BEGIN Source data
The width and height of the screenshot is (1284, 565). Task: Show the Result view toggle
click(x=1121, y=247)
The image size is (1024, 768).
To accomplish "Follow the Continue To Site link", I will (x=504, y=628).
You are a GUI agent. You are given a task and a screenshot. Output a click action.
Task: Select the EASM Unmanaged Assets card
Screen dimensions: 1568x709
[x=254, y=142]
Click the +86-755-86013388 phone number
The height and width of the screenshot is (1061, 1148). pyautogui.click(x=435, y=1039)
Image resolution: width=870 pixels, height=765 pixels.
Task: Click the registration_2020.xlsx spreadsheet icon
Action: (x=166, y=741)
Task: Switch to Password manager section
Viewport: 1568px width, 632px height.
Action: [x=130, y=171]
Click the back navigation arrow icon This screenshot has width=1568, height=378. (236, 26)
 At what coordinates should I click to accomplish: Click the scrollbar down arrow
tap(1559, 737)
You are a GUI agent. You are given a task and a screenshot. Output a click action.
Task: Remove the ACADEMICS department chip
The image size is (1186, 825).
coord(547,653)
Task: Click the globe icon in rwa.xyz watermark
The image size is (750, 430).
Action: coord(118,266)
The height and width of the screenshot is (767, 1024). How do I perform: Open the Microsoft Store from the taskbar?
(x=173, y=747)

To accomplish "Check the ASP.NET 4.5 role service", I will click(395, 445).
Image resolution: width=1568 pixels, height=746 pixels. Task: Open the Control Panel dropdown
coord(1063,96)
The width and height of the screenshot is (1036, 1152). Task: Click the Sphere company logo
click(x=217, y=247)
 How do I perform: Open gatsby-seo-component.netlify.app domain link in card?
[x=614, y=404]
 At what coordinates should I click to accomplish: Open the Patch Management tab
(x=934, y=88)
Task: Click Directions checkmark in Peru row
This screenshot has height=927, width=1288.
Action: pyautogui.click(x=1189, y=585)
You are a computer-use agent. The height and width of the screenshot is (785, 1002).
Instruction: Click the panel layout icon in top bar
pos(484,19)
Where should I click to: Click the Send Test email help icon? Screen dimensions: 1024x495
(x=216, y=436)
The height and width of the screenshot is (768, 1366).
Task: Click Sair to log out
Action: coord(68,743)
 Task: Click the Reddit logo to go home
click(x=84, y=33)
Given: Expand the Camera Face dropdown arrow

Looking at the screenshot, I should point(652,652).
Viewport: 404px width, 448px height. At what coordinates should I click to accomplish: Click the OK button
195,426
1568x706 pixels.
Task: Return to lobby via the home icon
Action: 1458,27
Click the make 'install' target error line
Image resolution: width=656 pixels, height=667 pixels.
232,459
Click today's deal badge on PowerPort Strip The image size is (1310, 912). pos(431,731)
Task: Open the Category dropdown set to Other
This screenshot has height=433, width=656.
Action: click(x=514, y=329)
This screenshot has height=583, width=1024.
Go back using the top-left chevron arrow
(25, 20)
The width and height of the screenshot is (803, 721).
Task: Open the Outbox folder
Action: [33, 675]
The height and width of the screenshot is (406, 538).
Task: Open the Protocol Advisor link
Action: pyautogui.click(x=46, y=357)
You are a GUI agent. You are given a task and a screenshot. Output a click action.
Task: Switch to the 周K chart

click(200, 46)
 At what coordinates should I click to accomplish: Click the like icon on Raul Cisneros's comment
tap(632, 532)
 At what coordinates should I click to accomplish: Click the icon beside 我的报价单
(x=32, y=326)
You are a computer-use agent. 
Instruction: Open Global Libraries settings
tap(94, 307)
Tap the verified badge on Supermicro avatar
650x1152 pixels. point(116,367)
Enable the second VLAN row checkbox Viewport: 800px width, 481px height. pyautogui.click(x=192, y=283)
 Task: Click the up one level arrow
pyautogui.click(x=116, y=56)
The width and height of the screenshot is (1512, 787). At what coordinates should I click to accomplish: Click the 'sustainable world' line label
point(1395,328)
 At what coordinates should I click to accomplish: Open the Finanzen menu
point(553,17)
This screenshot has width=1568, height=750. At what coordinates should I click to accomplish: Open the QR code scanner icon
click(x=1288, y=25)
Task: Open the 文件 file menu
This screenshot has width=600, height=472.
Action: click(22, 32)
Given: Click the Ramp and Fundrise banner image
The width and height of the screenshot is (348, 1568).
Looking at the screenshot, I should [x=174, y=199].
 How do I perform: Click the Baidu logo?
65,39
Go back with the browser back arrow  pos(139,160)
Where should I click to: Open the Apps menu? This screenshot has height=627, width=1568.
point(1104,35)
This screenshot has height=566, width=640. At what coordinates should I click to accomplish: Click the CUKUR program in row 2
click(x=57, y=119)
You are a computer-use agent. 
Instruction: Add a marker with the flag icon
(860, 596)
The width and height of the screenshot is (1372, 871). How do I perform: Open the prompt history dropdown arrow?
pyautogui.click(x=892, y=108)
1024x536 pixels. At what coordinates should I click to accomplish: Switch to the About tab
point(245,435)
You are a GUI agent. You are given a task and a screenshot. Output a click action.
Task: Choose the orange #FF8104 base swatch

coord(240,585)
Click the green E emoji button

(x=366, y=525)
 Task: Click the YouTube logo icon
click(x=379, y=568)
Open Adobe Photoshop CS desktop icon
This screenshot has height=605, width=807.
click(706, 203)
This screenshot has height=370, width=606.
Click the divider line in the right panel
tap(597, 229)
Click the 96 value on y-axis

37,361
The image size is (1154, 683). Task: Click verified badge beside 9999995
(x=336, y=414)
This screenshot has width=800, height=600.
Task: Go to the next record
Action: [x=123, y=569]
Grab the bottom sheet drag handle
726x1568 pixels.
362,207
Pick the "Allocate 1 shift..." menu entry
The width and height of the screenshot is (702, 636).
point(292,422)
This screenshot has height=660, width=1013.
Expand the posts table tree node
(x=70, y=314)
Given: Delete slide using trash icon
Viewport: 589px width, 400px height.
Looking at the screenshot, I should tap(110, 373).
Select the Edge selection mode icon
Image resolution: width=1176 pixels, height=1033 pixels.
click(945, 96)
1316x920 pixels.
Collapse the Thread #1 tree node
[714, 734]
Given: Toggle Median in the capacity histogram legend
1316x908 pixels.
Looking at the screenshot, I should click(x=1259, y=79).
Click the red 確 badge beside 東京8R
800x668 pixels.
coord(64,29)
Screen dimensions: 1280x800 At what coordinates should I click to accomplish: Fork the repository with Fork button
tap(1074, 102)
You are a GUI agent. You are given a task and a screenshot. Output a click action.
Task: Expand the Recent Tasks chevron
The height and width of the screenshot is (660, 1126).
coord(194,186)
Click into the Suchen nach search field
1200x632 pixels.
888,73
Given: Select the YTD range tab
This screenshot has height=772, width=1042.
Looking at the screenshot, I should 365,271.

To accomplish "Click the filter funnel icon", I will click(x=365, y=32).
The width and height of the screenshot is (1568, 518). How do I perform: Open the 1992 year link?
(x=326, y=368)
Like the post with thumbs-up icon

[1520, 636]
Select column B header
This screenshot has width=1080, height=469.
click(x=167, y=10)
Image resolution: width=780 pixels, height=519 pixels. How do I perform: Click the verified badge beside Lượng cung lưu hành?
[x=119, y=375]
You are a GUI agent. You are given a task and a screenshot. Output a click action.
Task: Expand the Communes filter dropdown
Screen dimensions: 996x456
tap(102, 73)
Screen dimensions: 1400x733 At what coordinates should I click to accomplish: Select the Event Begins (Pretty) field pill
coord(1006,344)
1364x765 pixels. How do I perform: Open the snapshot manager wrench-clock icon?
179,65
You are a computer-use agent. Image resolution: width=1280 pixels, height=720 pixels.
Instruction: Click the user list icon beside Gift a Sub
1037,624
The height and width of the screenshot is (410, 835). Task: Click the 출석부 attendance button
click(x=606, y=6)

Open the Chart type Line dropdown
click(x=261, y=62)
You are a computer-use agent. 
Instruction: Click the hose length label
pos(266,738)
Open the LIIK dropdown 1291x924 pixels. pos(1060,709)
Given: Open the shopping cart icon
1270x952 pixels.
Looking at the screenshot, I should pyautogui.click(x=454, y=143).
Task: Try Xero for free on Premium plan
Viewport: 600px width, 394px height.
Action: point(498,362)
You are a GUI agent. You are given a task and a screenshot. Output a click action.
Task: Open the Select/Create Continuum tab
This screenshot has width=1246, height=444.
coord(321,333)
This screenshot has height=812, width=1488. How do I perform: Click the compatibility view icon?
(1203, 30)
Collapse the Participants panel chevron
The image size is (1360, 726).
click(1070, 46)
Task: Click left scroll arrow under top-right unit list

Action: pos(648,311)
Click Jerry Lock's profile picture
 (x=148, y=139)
END Source data
◆ What is expected: Only the lines from the one with "1270x952 pixels." through the end of the material are wanted; copy them exactly, both ends included.

◆ Reply to the exercise:
1270x952 pixels.
Looking at the screenshot, I should pyautogui.click(x=454, y=143).
Task: Try Xero for free on Premium plan
Viewport: 600px width, 394px height.
Action: point(498,362)
You are a GUI agent. You are given a task and a screenshot. Output a click action.
Task: Open the Select/Create Continuum tab
This screenshot has width=1246, height=444.
coord(321,333)
This screenshot has height=812, width=1488. How do I perform: Click the compatibility view icon?
(1203, 30)
Collapse the Participants panel chevron
The image size is (1360, 726).
click(1070, 46)
Task: Click left scroll arrow under top-right unit list

Action: pos(648,311)
Click Jerry Lock's profile picture
 (x=148, y=139)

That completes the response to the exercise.